Dat doe ik dan maar. Met tegenzin open ik mijn ogen en ik kijk naar hem. Het opvallende blauwgroen van zijn irissen vormt zo’n contrast met de zongebruinde huid, de goudblonde dreadlocks die voor zijn gezicht vallen en de ietwat scheve witte tanden.

‘Ik verlang hier al zo lang naar... al zoveel jaar. Maar voor we dit doorzetten, moet ik eerst weten...’

Ik wacht de vraag af en kan nauwelijks doorademen.

Maar de woorden die hij zegt, zag ik niet aankomen. ‘Waarom ik? Waarom nu?’

Ik tuur hem aan en leun naar achteren. Die aantrekkingskracht, dat magnetische gevoel dat zojuist nog onweerstaanbaar leek, begint nu te vervagen. Een laatste restje is nog aanwezig als ik mijn hoofd schud en antwoord: ‘Ik snap totaal niet wat je daarmee bedoelt.’

Mijn hand laat het shirt langzaam los en ik zie het kapot gescheurde vierkantje stof op de grond dwarrelen. Ik probeer hem van me af te duwen.

Maar hij laat me niet gaan. Hij grijpt mijn beide handen vast en houdt ze stevig in de zijne geklemd. ‘Wat ik bedoel is: wat is er gebeurd? Wat is er veranderd tussen jou en Damen dat je me nu wel opeens op die manier ziet staan?’

Na een diepe zucht kijk ik naar zijn handen en de vingers rond de mijne. Zijn pols rust tegen het armbandje met kristallen dat Damen me die dag op de renbaan gegeven heeft. Zodra ik me kan bewegen, doe ik het ook – dit keer wel. Mijn ademhaling wordt langzaam weer rustig en het effect dat hij op me heeft, vervaagt steeds meer naarmate er meer ruimte tussen ons is.
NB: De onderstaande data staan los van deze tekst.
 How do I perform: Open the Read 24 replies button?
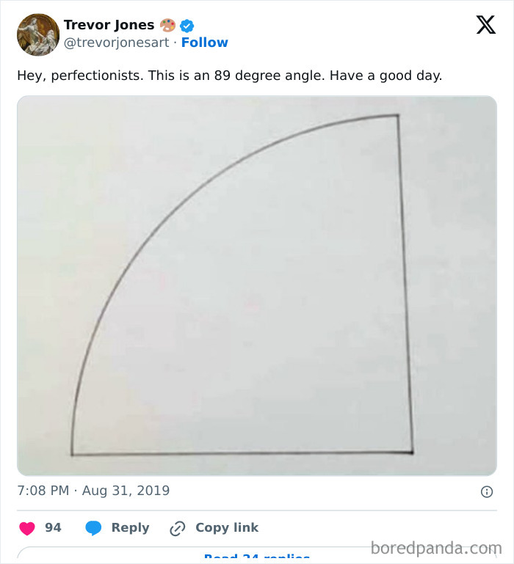(x=256, y=557)
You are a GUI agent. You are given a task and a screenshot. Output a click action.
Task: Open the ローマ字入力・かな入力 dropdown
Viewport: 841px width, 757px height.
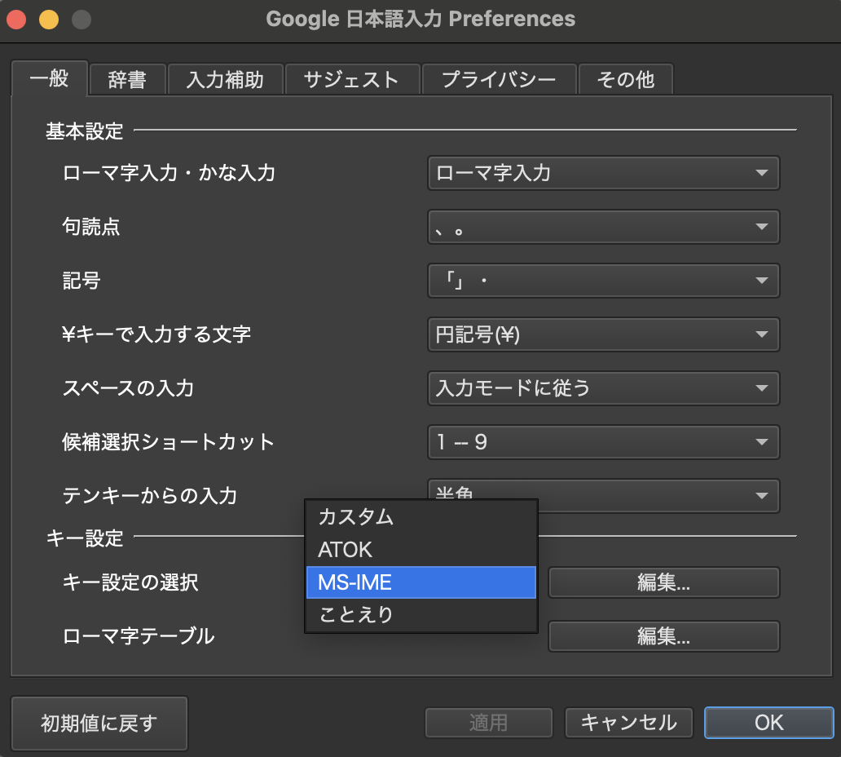click(x=603, y=173)

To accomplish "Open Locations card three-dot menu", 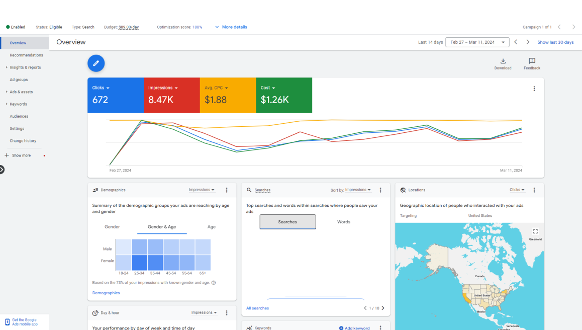I will (534, 190).
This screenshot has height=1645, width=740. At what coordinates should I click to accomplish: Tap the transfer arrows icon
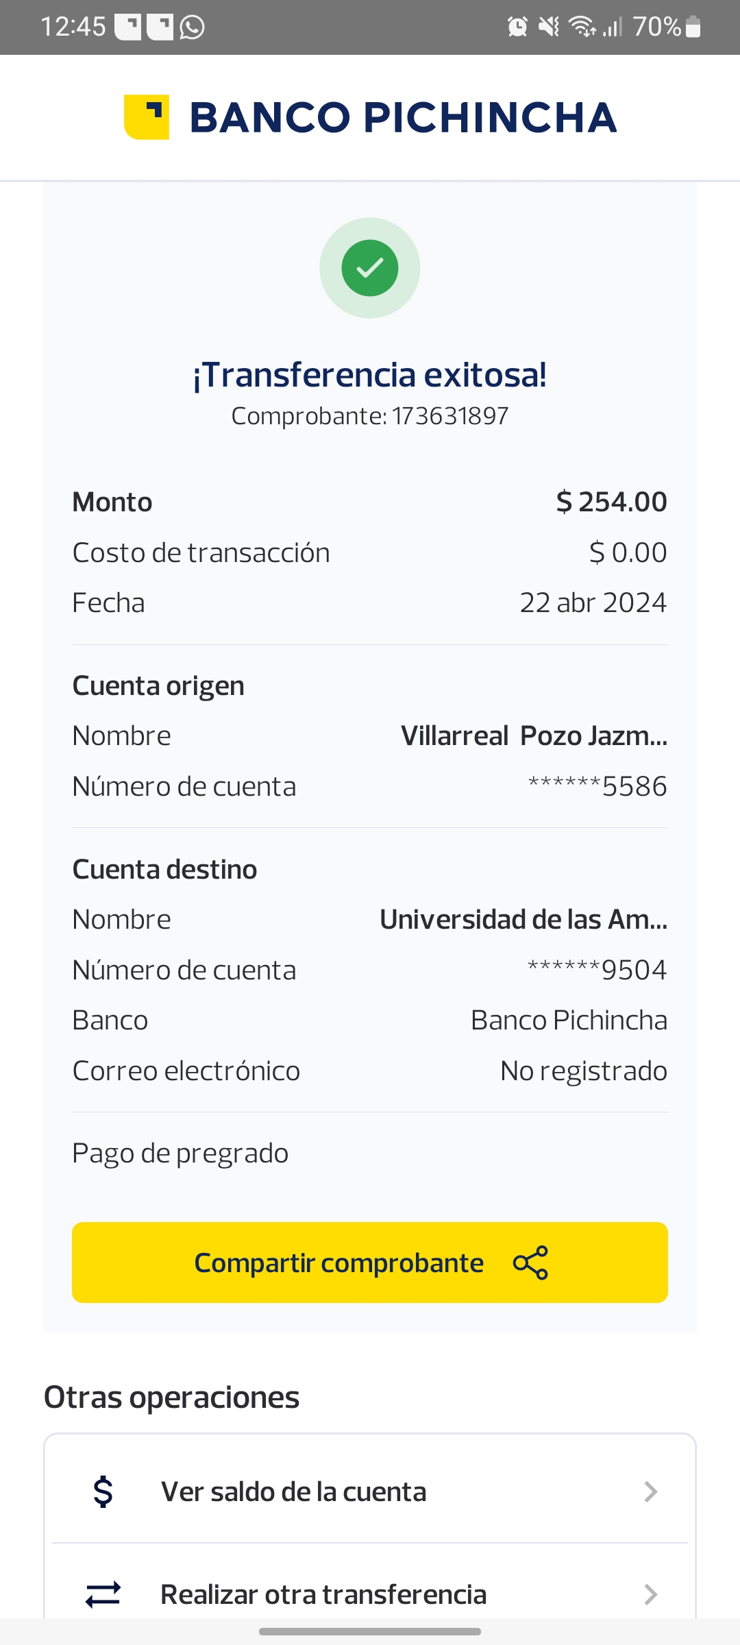click(x=103, y=1594)
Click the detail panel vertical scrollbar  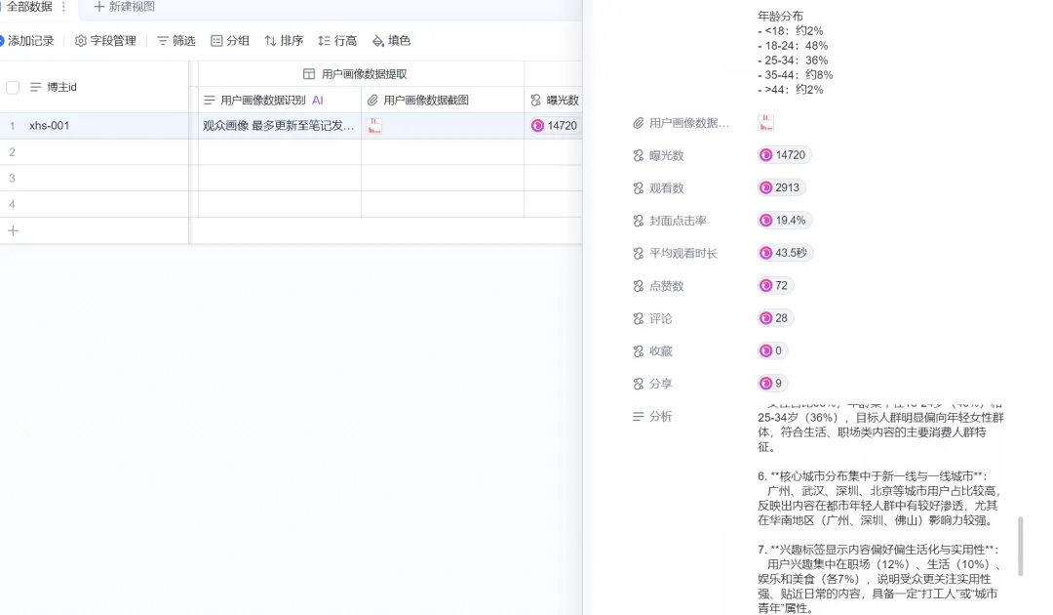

Ik weet dat hij een antwoord verdient, dat ik het hier niet bij kan laten. Dus haal ik diep adem en zeg: ‘Ik heb iets ontdekt.’ Ik werp hem een vlugge blik toe voor ik weer wegkijk. ‘Iets over het verleden... iets wat...’ Ik slik en begin opnieuw, dit keer sterker en zelfverzekerder als ik toevoeg: ‘Iets wat hij al heel lang verborgen houdt.’

Jude kijkt me aan zonder enige verbazing. Hij heeft zelf al vaker een toespeling gemaakt op Damens geheimen en het feit dat die niet eerlijk is geweest, vooral niet als het erom ging mij voor zich te winnen. Maar goed, al die dingen heeft Damen ook eerlijk opgebiecht. Hij voelde zich er zo slecht over, zo bezwaard door schuldgevoelens, dat hij zelfs een tijdje op de achtergrond bleef zodat ik helemaal zelf een keus tussen hen kon maken.

Dat heb ik gedaan.

En ik koos voor hem.

Voor mij was het nooit een wedstrijd. Al vanaf het moment dat ik Damen voor het eerst ontmoette, was hij de enige voor me.

Maar wat als ik het mis heb?

Wat als Jude al die tijd al de ware voor me is?

Ik bedoel, in al mijn incarnaties stond hij aan mijn zijde – ook in het leven waarvan ik nu net pas weet. En toch verliest hij elke keer weer – steeds weer is hij degene die wordt afgewezen. Altijd eindigt hij in zijn eentje.